No entanto, o Conselho Tutelar, após visita domiciliar, notificou os pais sobre a necessidade de matrícula e frequência escolar, afirmando que “não há amparo legal para ancorar a didática acadêmica escolhida pela família”. A decisão judicial citou o Estatuto da Criança e do Adolescente (ECA), que assegura o direito à educação formal e à convivência escolar como parte do desenvolvimento integral.
Homeschooling e os riscos à socialização e ao controle público
O caso levanta questões sobre os limites da educação domiciliar em um país marcado por profundas desigualdades educacionais. Especialistas em políticas públicas alertam que a modalidade, muitas vezes defendida por setores conservadores, pode fragilizar o acesso universal à escola e dificultar a fiscalização contra violações de direitos, como trabalho infantil ou abusos domésticos.

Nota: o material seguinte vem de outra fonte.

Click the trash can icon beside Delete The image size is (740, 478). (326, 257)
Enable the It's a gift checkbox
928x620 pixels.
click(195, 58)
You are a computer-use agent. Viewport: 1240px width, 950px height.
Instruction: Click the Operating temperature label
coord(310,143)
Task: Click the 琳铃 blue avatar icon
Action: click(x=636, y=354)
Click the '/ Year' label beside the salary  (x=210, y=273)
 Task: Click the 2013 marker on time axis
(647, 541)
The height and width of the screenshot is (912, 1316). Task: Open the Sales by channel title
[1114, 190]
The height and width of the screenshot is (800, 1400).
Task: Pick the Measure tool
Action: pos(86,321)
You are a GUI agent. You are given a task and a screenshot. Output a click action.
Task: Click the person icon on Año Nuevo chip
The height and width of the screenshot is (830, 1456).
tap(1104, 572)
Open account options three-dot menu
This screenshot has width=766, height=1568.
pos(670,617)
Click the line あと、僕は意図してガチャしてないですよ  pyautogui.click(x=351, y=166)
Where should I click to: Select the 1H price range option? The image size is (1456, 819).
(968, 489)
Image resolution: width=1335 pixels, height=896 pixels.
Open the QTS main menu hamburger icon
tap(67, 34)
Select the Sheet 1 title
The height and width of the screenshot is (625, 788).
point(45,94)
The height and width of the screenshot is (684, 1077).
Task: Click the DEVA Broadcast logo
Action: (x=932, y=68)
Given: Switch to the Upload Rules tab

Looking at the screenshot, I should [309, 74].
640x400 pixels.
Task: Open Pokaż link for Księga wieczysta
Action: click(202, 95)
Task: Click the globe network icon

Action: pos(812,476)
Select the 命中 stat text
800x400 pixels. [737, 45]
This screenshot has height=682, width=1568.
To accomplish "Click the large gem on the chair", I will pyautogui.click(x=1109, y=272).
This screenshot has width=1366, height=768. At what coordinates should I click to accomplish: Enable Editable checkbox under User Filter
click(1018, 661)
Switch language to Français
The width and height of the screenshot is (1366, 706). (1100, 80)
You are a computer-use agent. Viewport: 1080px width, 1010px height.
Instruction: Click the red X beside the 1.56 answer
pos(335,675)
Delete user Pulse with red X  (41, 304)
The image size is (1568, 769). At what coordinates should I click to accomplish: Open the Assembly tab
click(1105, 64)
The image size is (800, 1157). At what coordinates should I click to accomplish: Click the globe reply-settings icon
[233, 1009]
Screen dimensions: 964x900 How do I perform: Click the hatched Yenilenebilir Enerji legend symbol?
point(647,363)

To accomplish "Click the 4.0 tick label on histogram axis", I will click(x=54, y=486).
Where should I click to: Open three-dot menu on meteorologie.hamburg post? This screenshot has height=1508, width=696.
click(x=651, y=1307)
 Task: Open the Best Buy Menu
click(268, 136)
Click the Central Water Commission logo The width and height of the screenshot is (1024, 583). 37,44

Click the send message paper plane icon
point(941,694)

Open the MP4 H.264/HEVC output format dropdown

A decisão reforça o papel do Estado como garantidor da educação pública, laica e inclusiva, em um momento em que projetos de homeschooling avançam no Congresso Nacional, apoiados por grupos que contestam o modelo tradicional de ensino.
Para defensores da educação pública, a sentença é uma vitória contra a privatização do ensino e a precarização do direito à educação, previsto na Constituição Federal.
A família ainda pode recorrer da decisão. Enquanto isso, as crianças permanecem fora da escola, em um cenário que coloca em xeque o equilíbrio entre liberdade individual e responsabilidade social.